Вернувшись в свой кабинет, он снял генеральскую форму и переоделся в штатское. Подумав немного, снова разделся, повесил костюм в шкаф, надел спортивную форму и спустился в зал.
— Товарищ генерал! — вытянулся перед ним в струнку инструктор-методист.
— Добрый вечер, капитан, — кивнул Вакар и быстро прошел в дальний конец зала, где стояли макивары.
Он наносил удары и старался уклониться от многочисленных имитаторов рук и ног, которые стремились ударить его в голову, в плечо, в голень. Его тренированные руки не чувствовали боли от соприкосновения с жесткой деревянной поверхностью макивары, ноги автоматически совершали мягкие пружинистые движения, уводя его поджарое тело от коварных деревяшек, а глаза цепко держали в поле зрения все источники опасности.
Сегодня все изменилось. У Владимира Вакара появился противник. Не безвольная жертва, не спившийся алкоголик, не глупый и доверчивый мерзавец-рэкетир, не тихий и ничего не подозревающий бухгалтер, а настоящий противник. Жестокий убийца, знающий, что за ним ведется охота, и стремящийся первым напасть на охотника. Вакар видел, как Ерохин вывел молоденького милиционера на стройку, а вышел без него. Генерал тогда не стал больше преследовать Игоря, а остался возле метро и спустя некоторое время заглянул на огороженную территорию. То, что он увидел, подтвердило его подозрения. Он никому об этом не сказал по единственной причине: чтобы никто не связал их имена и не открылась тайна трех предыдущих убийств. И еще он боялся, что, если Игоря привлекут за убийство милиционера, он, Вакар, не сможет выполнить свой долг перед Еленой и Лизой, и дом снова погрузится в вечный тягостный и так опротивевший ему траур.
Вакар бил по макиваре, видя перед собой ненавистное лицо Ерохина. Ему отпущено Еленой четырнадцать дней, из которых два уже прошло. Если он не успеет, то может потерять жену, которая в своем маниакальном упорстве обязательно сделает по-своему и наймет какого-нибудь проходимца, который потянет ее за собой на скамью подсудимых. Он должен успеть, повторял про себя Владимир Сергеевич в такт наносимым ударам и быстрым прыжкам и «уходам», он должен успеть. И теперь он полностью владеет ситуацией, не ждет покорно, пока Ерохин соберется с ночевкой к своей пассии и ранним утром пойдет по удобному пустырю.
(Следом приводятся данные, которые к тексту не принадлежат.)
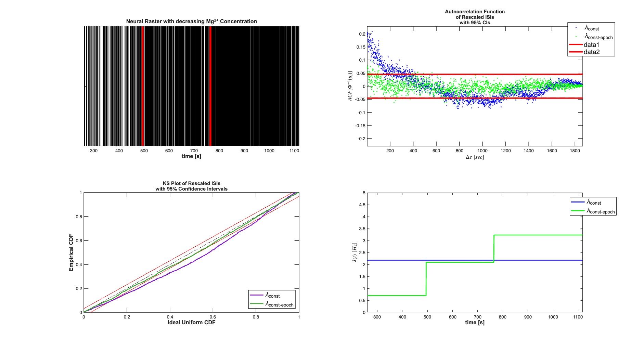Select the Ideal Uniform CDF x-axis label
Viewport: 644px width, 351px height.
click(x=191, y=323)
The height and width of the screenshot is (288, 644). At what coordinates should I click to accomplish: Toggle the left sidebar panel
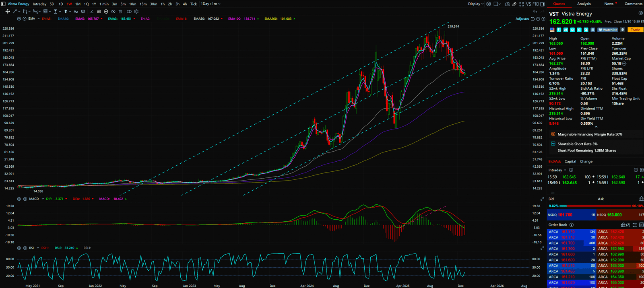3,4
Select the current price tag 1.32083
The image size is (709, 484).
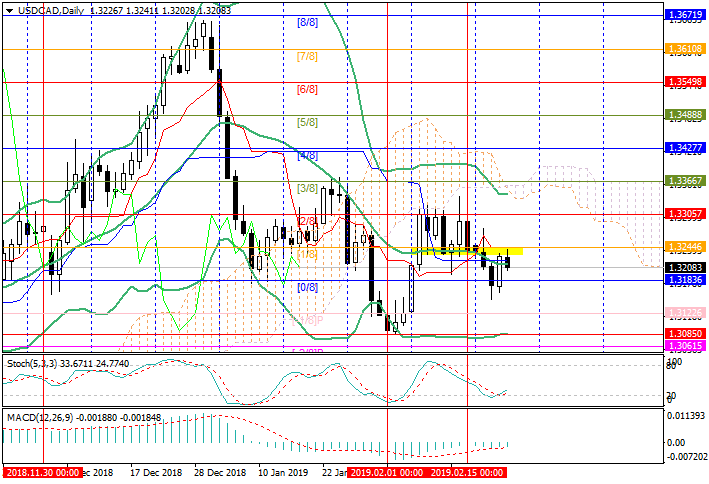(x=686, y=269)
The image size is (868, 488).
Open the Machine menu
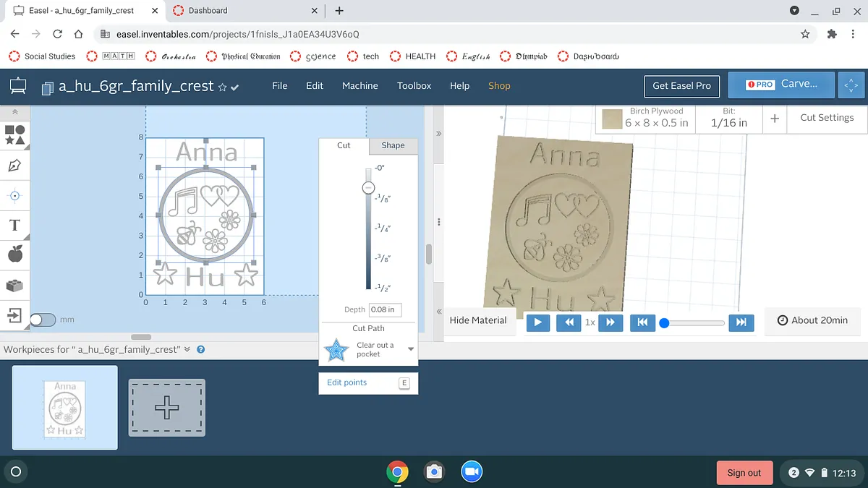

Нет, теперь он может взять все в свои руки. Если Ерохин за ним следит, его можно, как осла за морковкой, отвести туда, куда нужно. Заманить туда, где можно будет наконец покончить со всей этой историей.
Как следует потренировавшись, Вакар отправился в душ. Стоя под прохладными струями воды, он ощущал приятную мышечную усталость и с удовлетворением отметил, что одышки нет совсем. Генерал Вакар был в отличной форме.
6
Виктор Костыря даже не сразу понял, отчего он проснулся. На светящемся табло электронных часов горели зеленые цифры 4.00. Он снова закрыл в глаза, и в этот момент услышал звонок в дверь.